Provided information:
----------------

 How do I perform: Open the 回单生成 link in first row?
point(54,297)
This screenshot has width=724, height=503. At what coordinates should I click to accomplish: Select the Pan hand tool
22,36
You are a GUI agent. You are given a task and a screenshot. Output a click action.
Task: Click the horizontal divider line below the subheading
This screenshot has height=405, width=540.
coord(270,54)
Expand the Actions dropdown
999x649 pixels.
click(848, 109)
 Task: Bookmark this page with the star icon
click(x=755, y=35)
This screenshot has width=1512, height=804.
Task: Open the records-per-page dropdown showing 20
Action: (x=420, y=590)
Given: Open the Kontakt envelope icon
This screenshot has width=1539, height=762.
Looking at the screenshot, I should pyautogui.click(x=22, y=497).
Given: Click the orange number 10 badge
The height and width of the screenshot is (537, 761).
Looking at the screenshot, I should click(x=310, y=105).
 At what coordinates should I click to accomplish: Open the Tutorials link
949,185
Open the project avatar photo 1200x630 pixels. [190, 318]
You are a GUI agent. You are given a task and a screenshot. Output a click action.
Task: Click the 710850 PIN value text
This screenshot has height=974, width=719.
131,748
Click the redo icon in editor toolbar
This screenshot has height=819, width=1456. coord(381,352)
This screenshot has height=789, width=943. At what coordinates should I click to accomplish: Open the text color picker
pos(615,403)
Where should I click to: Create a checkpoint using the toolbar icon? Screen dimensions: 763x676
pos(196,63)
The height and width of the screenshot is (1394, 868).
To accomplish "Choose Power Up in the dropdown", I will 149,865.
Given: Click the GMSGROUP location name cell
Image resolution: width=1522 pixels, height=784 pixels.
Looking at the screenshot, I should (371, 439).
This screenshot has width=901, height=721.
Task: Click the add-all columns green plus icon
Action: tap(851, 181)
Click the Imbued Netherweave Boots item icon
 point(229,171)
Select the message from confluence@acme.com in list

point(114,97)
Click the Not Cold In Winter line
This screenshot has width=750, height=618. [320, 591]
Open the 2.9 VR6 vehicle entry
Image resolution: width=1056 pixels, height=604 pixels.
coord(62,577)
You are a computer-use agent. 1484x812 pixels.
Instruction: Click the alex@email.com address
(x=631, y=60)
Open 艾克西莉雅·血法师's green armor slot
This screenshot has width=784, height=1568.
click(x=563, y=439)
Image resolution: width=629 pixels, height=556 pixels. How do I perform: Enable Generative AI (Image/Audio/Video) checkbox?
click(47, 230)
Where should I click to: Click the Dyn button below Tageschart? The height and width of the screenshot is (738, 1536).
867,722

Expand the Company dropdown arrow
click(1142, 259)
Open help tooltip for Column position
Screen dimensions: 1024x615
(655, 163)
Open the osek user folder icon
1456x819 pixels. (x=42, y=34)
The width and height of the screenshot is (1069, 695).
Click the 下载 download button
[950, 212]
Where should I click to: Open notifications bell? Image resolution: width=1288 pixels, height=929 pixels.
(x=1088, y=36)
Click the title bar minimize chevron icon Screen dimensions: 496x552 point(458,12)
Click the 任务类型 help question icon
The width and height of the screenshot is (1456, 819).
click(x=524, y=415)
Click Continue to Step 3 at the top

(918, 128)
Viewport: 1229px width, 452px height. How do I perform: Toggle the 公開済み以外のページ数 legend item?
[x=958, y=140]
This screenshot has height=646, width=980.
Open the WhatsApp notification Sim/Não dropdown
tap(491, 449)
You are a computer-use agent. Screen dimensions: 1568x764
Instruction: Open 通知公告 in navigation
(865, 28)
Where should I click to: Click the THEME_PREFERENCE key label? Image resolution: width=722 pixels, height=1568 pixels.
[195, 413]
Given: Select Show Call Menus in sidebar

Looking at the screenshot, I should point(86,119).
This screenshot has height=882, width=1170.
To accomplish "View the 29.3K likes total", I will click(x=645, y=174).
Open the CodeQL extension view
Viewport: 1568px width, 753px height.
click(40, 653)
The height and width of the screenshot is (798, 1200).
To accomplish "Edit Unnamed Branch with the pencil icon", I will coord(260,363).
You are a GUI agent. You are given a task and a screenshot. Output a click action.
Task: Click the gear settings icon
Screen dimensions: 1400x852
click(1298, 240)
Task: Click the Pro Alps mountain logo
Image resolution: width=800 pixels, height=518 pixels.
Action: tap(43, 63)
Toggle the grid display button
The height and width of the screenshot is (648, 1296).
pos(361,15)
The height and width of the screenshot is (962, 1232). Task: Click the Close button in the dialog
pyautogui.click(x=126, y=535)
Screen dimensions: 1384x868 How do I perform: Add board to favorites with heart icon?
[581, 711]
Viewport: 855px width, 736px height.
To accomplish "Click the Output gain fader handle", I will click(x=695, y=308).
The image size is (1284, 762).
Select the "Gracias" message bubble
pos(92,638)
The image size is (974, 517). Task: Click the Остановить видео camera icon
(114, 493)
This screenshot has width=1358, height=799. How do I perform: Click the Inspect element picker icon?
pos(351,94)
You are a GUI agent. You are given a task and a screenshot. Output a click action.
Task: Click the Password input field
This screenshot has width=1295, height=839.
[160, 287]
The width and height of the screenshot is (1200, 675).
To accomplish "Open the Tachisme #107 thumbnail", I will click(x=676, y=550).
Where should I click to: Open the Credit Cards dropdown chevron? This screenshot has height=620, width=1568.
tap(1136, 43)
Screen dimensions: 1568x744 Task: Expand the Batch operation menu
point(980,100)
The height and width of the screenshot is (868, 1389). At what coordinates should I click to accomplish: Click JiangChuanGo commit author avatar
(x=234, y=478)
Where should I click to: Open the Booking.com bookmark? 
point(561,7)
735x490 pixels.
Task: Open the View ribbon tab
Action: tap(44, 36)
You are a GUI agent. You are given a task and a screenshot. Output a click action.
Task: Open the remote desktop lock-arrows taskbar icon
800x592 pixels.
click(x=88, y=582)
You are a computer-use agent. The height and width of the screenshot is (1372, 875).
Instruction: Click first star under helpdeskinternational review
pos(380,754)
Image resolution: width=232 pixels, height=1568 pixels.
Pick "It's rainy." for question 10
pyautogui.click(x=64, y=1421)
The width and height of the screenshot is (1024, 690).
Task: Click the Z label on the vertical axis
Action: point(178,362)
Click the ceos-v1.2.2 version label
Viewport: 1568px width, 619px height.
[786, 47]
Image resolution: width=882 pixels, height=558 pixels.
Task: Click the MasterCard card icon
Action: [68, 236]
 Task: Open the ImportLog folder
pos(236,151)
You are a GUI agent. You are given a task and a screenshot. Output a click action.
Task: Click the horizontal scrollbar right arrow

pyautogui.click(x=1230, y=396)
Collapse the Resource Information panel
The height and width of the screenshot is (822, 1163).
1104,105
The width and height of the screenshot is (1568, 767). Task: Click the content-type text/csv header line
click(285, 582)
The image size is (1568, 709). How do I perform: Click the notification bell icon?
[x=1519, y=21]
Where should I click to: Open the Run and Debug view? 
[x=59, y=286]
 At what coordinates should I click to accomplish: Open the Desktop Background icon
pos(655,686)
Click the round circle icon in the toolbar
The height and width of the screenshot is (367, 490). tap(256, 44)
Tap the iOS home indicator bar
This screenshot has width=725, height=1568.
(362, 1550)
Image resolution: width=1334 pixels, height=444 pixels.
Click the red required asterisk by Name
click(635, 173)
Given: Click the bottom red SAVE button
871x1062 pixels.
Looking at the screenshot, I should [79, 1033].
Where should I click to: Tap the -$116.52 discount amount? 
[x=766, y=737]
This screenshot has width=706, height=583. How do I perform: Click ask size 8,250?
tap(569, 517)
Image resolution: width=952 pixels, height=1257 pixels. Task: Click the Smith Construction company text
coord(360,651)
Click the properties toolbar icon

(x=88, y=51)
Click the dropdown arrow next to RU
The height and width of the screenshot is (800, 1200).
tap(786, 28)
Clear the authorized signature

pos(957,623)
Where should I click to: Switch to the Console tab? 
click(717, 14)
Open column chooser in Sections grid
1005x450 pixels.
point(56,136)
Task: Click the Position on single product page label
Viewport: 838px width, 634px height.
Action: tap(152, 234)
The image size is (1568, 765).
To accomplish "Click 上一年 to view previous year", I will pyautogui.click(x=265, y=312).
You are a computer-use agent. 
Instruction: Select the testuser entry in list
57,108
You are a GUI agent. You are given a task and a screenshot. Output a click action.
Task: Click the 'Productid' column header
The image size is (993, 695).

----------------

Task prompt: Rewrite the lines of data from the one containing "Where should I click to: Create" through the one containing "I will 149,865.", inclusive, swapping "checkpoint" for "snapshot" and leaving everything else unchanged.

Reply:
Where should I click to: Create a snapshot using the toolbar icon? Screen dimensions: 763x676
pos(196,63)
The height and width of the screenshot is (1394, 868).
To accomplish "Choose Power Up in the dropdown", I will 149,865.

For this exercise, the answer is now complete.